-- BEGIN --

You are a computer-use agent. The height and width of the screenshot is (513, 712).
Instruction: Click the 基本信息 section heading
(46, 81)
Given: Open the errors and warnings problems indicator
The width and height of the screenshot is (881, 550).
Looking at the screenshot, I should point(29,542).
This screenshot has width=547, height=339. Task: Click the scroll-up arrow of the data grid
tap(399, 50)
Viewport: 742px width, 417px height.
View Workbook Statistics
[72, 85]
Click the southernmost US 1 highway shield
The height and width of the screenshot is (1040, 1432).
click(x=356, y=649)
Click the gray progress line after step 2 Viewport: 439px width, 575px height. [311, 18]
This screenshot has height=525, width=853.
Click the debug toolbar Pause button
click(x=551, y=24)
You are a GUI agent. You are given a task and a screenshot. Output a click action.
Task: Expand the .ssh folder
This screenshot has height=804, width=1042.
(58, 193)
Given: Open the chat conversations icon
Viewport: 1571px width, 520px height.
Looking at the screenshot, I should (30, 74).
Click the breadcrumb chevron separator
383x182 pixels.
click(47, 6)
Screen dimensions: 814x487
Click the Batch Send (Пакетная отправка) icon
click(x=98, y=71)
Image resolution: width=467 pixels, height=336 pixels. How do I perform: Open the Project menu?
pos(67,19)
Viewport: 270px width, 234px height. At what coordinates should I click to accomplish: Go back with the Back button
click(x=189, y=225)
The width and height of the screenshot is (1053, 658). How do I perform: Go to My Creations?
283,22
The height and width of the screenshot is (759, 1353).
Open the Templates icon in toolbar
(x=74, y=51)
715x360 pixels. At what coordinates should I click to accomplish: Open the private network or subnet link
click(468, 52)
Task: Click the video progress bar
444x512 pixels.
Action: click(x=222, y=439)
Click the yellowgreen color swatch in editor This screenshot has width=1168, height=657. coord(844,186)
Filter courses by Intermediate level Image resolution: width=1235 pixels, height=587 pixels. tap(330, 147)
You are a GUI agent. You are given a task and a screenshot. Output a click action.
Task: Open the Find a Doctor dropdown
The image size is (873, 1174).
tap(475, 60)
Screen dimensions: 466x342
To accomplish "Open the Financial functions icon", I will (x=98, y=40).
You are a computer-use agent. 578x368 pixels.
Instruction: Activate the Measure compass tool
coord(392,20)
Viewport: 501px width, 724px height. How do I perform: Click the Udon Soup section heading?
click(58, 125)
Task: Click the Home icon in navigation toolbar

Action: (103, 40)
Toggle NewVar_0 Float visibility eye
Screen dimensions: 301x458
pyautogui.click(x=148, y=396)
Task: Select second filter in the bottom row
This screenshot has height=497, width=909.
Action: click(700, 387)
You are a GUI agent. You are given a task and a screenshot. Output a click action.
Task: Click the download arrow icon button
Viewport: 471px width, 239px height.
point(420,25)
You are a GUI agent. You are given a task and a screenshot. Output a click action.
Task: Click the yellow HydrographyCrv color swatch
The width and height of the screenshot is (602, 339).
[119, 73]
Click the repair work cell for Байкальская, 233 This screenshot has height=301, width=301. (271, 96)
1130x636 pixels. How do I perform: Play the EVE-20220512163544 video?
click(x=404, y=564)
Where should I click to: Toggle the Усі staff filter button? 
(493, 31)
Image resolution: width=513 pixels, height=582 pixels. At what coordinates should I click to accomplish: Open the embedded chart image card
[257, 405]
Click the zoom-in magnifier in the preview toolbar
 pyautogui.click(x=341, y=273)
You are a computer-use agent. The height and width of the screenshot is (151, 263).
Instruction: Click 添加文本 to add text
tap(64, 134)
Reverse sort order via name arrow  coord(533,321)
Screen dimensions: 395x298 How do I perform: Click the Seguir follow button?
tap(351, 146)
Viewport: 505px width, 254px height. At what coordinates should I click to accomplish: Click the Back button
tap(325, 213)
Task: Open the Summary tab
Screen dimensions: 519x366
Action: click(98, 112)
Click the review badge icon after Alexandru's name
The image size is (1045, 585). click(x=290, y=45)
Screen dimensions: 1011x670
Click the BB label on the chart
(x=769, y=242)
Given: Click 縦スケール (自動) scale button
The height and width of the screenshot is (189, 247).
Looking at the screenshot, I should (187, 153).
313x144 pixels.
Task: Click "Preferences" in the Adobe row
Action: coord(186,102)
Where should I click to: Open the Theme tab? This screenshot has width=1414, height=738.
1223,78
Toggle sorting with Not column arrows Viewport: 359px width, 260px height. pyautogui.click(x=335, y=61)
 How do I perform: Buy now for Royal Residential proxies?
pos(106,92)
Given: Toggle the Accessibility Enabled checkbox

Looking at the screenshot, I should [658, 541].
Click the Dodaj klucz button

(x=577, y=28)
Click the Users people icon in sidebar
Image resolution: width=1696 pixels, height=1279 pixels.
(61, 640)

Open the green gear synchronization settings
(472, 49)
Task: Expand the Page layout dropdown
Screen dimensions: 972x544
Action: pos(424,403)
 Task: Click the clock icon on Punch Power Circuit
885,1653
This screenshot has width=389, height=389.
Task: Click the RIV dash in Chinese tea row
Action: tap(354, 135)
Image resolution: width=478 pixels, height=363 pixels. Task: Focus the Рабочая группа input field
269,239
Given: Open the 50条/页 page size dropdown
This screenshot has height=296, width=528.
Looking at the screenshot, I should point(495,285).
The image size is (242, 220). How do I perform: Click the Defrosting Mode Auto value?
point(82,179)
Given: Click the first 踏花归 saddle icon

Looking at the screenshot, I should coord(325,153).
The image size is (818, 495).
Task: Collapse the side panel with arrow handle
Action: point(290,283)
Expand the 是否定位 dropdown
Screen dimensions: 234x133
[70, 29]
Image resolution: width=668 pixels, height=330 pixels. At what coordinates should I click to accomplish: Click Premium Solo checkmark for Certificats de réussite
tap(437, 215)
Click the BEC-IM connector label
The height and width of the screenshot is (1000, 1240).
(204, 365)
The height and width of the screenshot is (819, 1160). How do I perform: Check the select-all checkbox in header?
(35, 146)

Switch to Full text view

-- END --

Your task –
Lay out the lines as a Markdown table with the columns Row and Line, starting at the first line and ending at the line that contains "Click the gray", both included. Leave out any blank lines.

Result for this exercise –
| Row | Line |
|---|---|
| 1 | You are a computer-use agent. The height and width of the screenshot is (513, 712). |
| 2 | Instruction: Click the 基本信息 section heading |
| 3 | (46, 81) |
| 4 | Given: Open the errors and warnings problems indicator |
| 5 | The width and height of the screenshot is (881, 550). |
| 6 | Looking at the screenshot, I should point(29,542). |
| 7 | This screenshot has width=547, height=339. Task: Click the scroll-up arrow of the data grid |
| 8 | tap(399, 50) |
| 9 | Viewport: 742px width, 417px height. |
| 10 | View Workbook Statistics |
| 11 | [72, 85] |
| 12 | Click the southernmost US 1 highway shield |
| 13 | The height and width of the screenshot is (1040, 1432). |
| 14 | click(x=356, y=649) |
| 15 | Click the gray progress line after step 2 Viewport: 439px width, 575px height. [311, 18] |